Frequently asked questions
- What is a strangle on SEZL?
- A strangle on SEZL is the strangle strategy applied to SEZL (stock). The strategy is structurally neutral / high-volatility (long premium, OTM): A long strangle buys an OTM call and an OTM put at offset strikes, cheaper than a straddle but requiring a larger underlying move to profit since both wings start out-of-the-money. With SEZL stock trading near $99.37, the strikes shown on this page are snapped to the nearest listed SEZL chain strike and the premiums come straight from the end-of-day bid/ask midpoint.
- How are SEZL strangle max profit and max loss calculated?
- Upside max profit is unbounded; downside max profit is bounded at the put strike minus the combined debit (reached at zero). Max loss equals the combined debit times 100 (reached anywhere between the two OTM strikes). Two breakevens at call-strike plus debit and put-strike minus debit. For the SEZL strangle priced from the end-of-day chain at a 30-day expiry (ATM IV 60.70%), the computed maximum profit is unbounded per contract and the computed maximum loss is -$1,005.00 per contract. Live intraday quotes will differ as the chain moves through the trading session.
- What is the breakeven for a SEZL strangle?

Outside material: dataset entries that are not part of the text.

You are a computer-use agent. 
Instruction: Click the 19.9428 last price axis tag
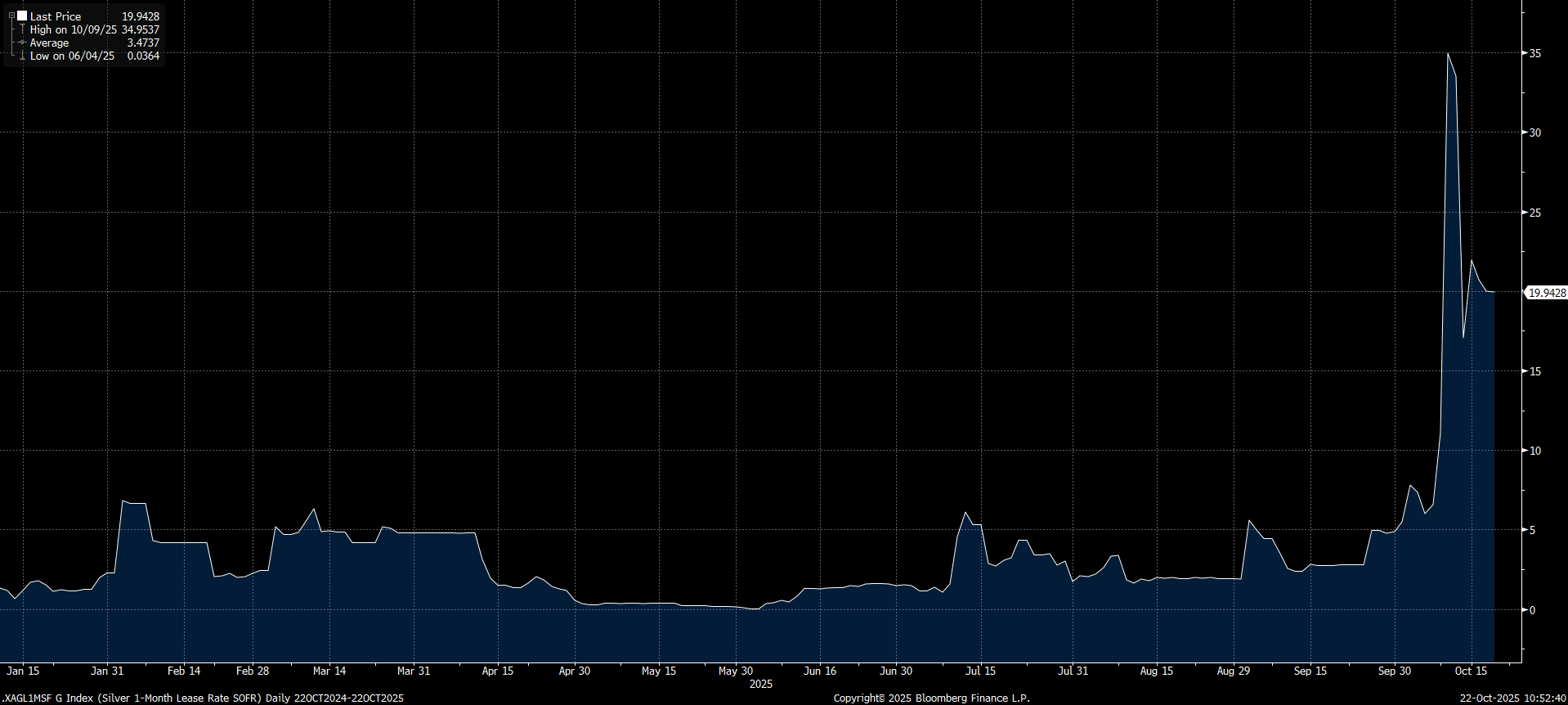[x=1547, y=293]
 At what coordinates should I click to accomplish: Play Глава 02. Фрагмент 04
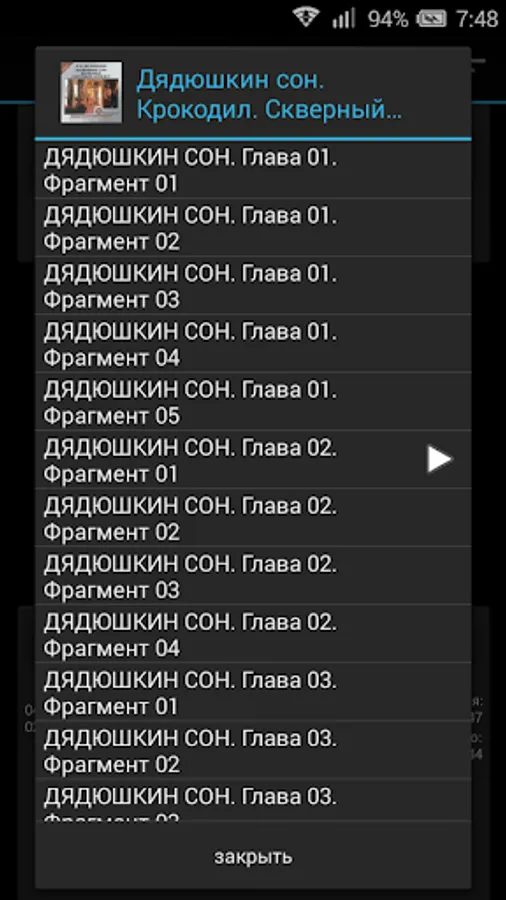point(253,633)
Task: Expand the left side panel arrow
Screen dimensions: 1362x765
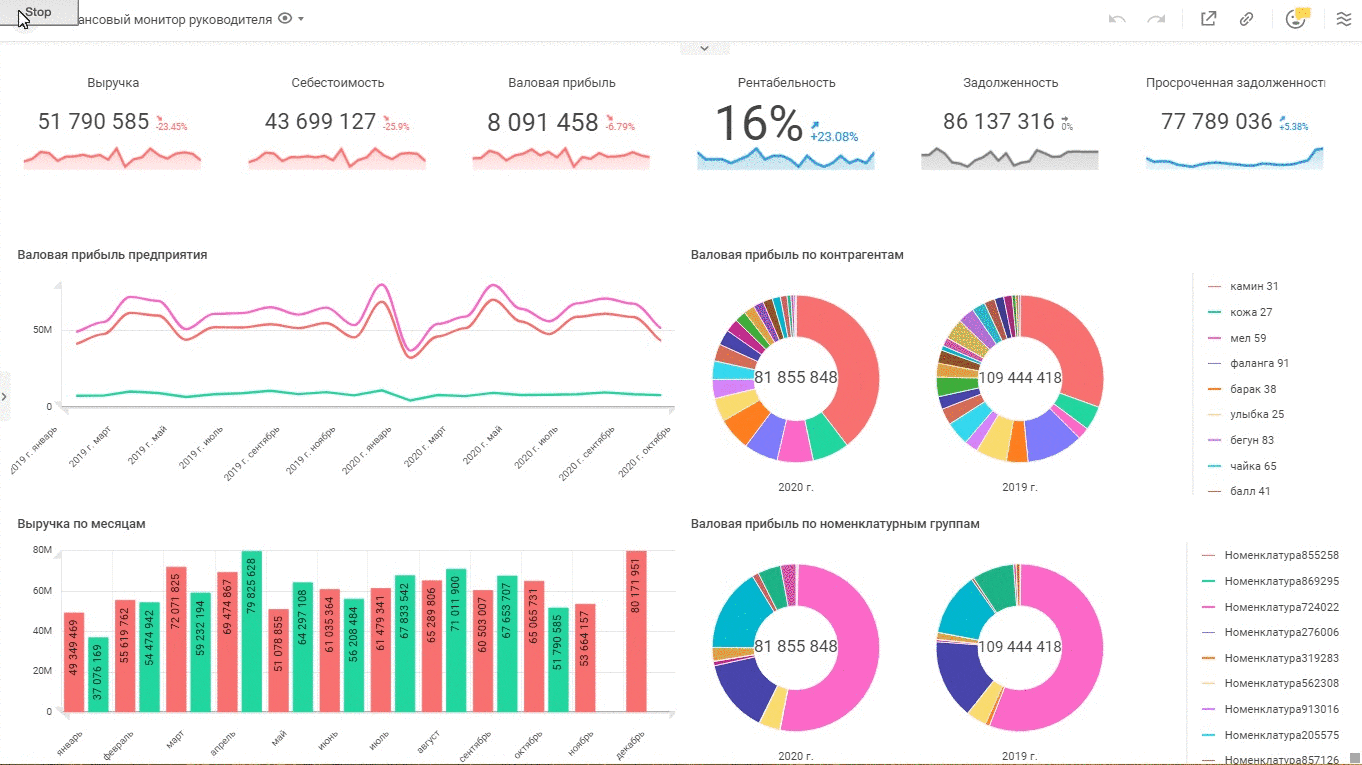Action: coord(4,397)
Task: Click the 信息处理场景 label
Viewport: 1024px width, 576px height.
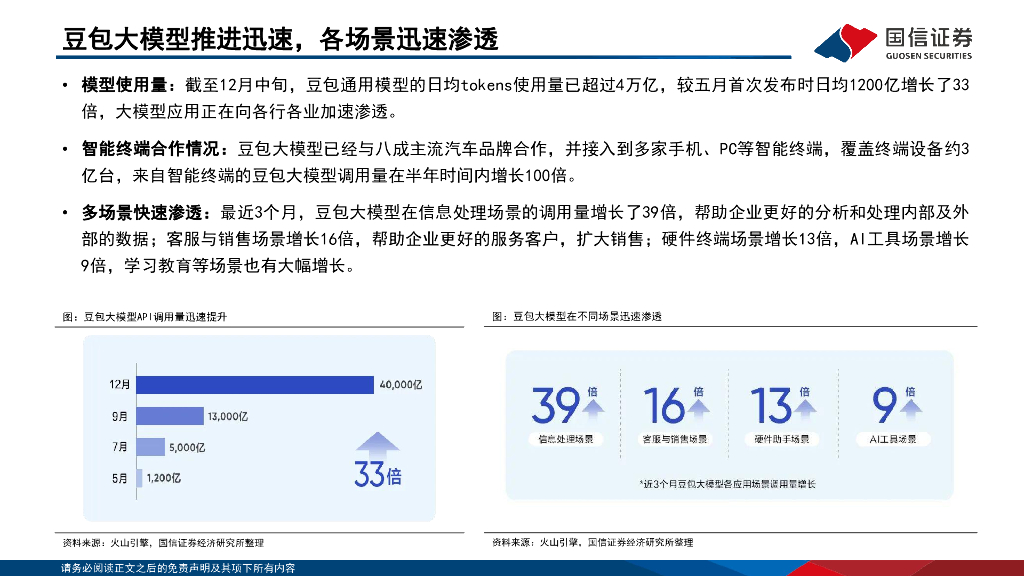Action: [x=565, y=439]
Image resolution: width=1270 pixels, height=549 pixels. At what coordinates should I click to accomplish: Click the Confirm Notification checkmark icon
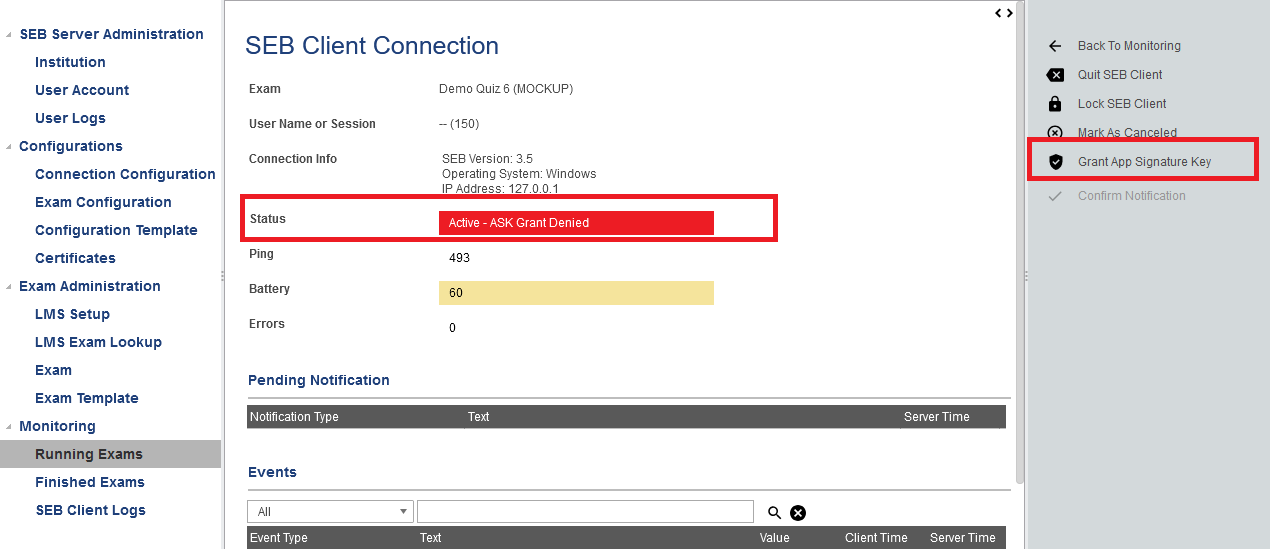[x=1054, y=196]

- The breakeven for the SEZL strangle priced on this page is roughly $84.95 and $115.05 at expiration, derived from end-of-day chain premiums. Breakeven is the underlying price at which the strategy's P&L crosses zero ignoring transaction costs and assignment risk. The current SEZL market-implied 1-standard-deviation expected move is approximately 17.40%; if the move sits well outside the breakeven distance, the structure's risk-reward becomes correspondingly tighter.
- When should you consider a strangle on SEZL?
- Strangles on SEZL are the cheaper cousin of the straddle - traders use them when they want a large directional move but are willing to give up the inner-strike sensitivity in exchange for a lower up-front debit on the SEZL chain.
- How does current SEZL implied volatility affect this strangle?
- SEZL ATM IV is at 60.70% with IV rank near 4.08%, which is on the low end of its 1-year range. Premium-buying structures (long call, long put, debit spreads) are relatively cheap in this regime; premium-selling structures collect less credit per unit risk.